Submitted to: Book Chapter
Publication Type: Book / Chapter
Publication Acceptance Date: 7/30/2003
Publication Date: 9/5/2003
Citation: Rengarajan, R., Seitz, L.M. 2003. Analysis of flavor compounds from microwave popcorn using supercritical fluid co2 followed by dynamic/static headspace techniques. In: Handbook of Flavor Characterization: Sensory, Chemical and Physiological Techniques. K. Deibler and J. Delwiche (eds.). Marcel Dekker, Inc. Chapter 22. Book Chapter. Interpretive Summary: Because flavor is an important aspect of popcorn quality, there is a need to know what volatile compounds contribute to the flavor. Only a few published reports were available concerning determinations of volatile compounds from popcorn. Most previous methods for isolating and identifying popcorn volatiles utilized either laborious solvent extraction or insensitive static headspace techniques. We used a relatively fast and convenient dynamic headspace purge (DHP) analysis to determine volatile compounds from freshly popped commercial flavored and non-flavored microwave popcorn. The obtained results were compared with supercritical fluid (SF) extraction followed by DHP. Results showed that the sensitivity of the latter method, in general, was several fold higher than DHP itself. Many previously reported potent-aroma compounds were found by both methods in this study, not only with very little sample quantity, but also with relatively little sample preparation time In a separate experiment, we showed that a solid-phase-micro-extraction (SPME) technique could be used effectively by exposing a SPME fiber to the SF extract from popcorn and then desorbing volatiles from the fiber in the inlet of the gas chromatograph. This SPME method showed highest sensitivity towards pyrazines, which includes many important flavor compounds found in popcorn. However, some compounds were detected best by directly injecting the SF extract into the gas chromatograph.

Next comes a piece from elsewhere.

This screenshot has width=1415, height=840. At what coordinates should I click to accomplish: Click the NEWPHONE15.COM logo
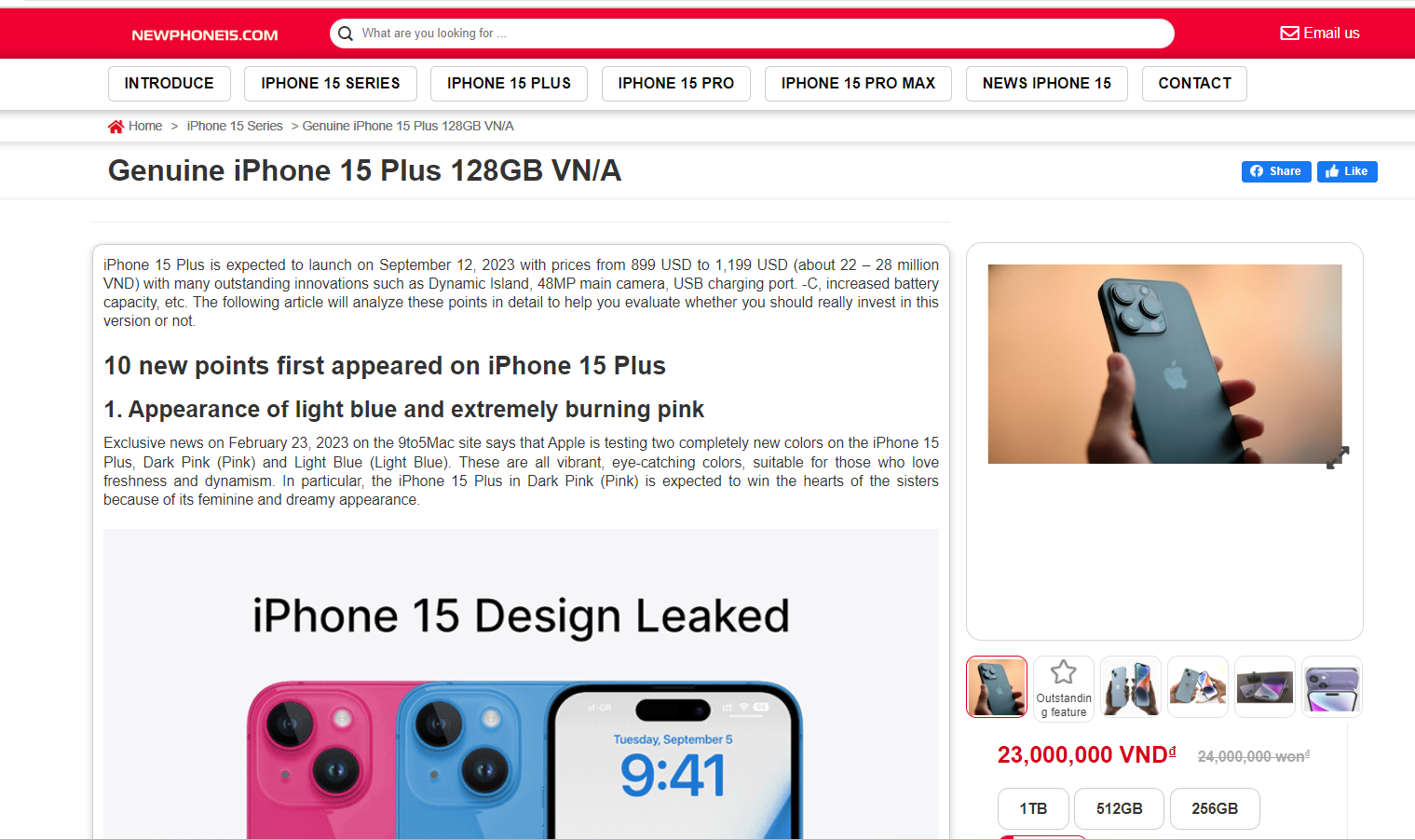(x=205, y=35)
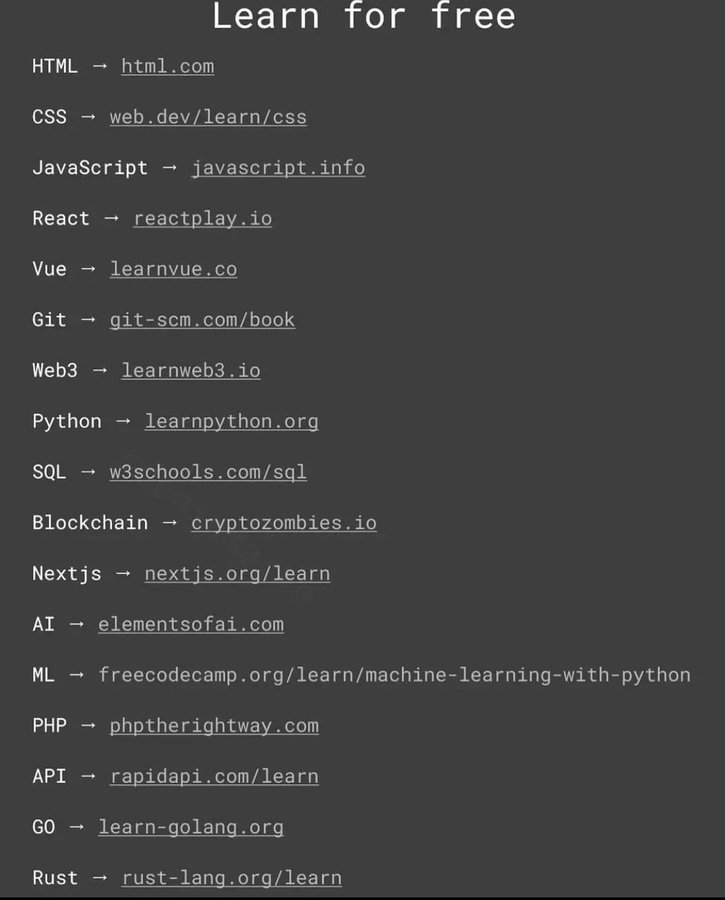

Technical Abstract: Dynamic headspace purge (DHP) analysis was used to observe volatile compounds from freshly popped commercial flavored and non-flavored microwave popcorn. The obtained results were compared with supercritical fluid extraction (SFE) followed by DHP. Results showed that the sensitivity of the latter method (SFE-DHP), in general, was several fold higher than DHP itself. Previously reported potent-aroma compounds like 2-acetyl-tetrahydropyridine, 4-vinylguaiacol, 2-phenylacetaldehyde and 2-acetyl-1-pyrroline were found by both methods in this study, not only with very little sample quantity but also with relatively little sample preparation time. Except for 2-methyl pyrazine, all observed pyrazines were 2-6 fold higher with the SFE-DHP than the DHP method. In a separate experiment, the supercritical fluid (SF) extract from popcorn was a) exposed to a SPME fiber (SFE-SPME), and b) injected directly into the gas chromatograph. SFE-SPME showed highest sensitivity towards pyrazines. FuraneolTM, vanillin, sulfurol, maltoxaine, and delta-dodecalactone were detected best by the SFE-Direct injection method.